> [TASK DESCRIPTION]
Repeat the listing exactly. Pictures stay out of your copy.

> [AVAILABLE DATA]
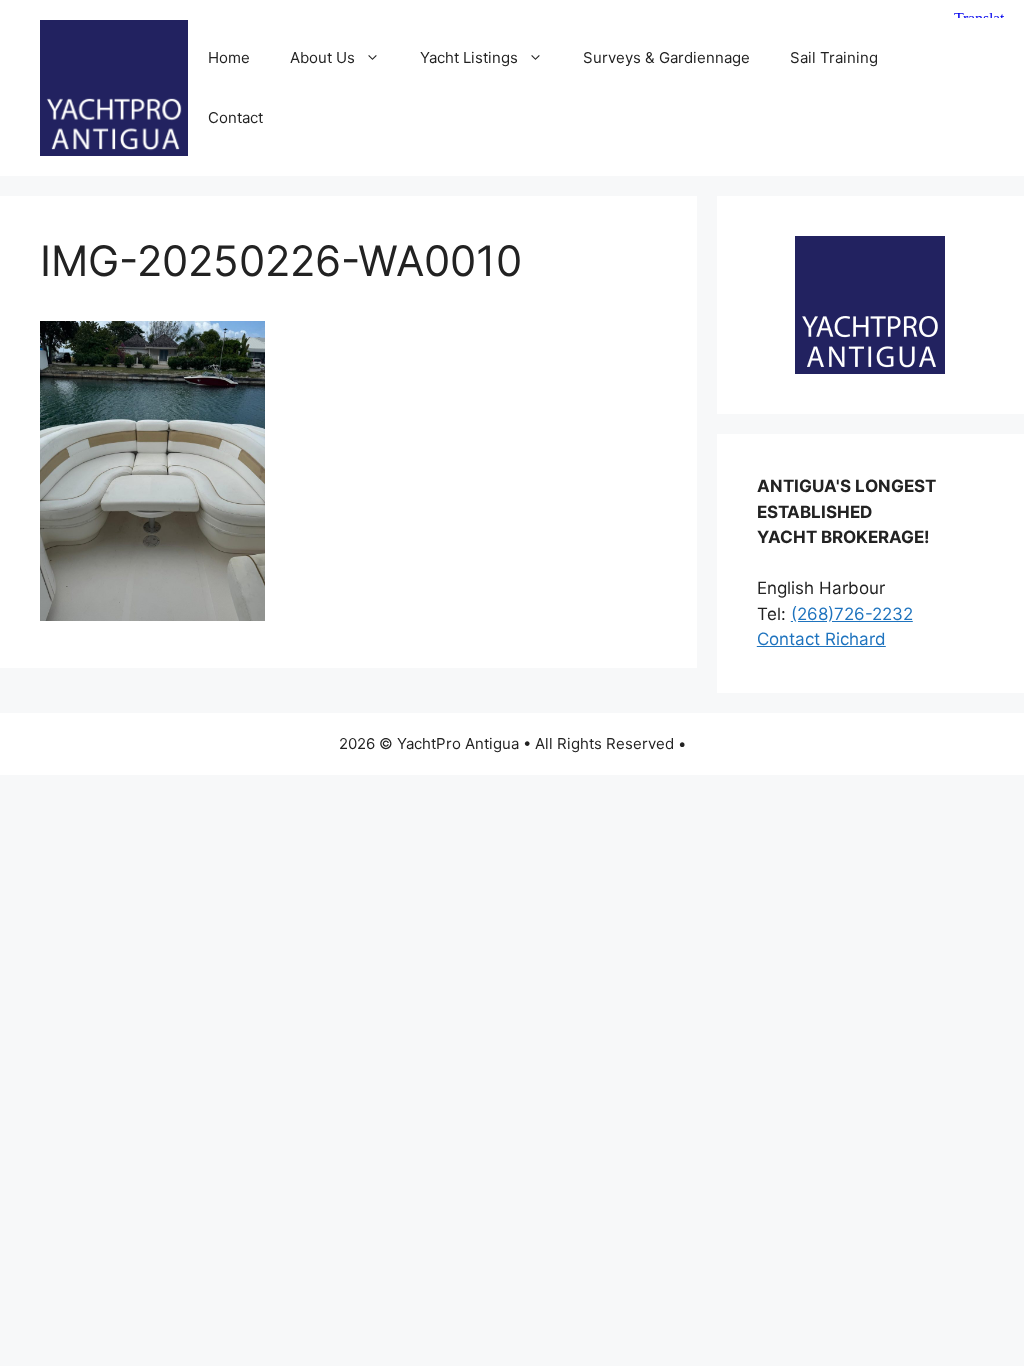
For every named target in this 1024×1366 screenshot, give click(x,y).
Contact (235, 117)
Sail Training (834, 57)
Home (229, 57)
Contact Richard (821, 639)
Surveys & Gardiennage (666, 57)
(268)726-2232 (852, 614)
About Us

> [ANSWER TO THIS EXERCISE]
For every named target in this 1024×1366 screenshot, give click(x,y).
Contact (235, 117)
Sail Training (834, 57)
Home (229, 57)
Contact Richard (821, 639)
Surveys & Gardiennage (666, 57)
(268)726-2232 (852, 614)
About Us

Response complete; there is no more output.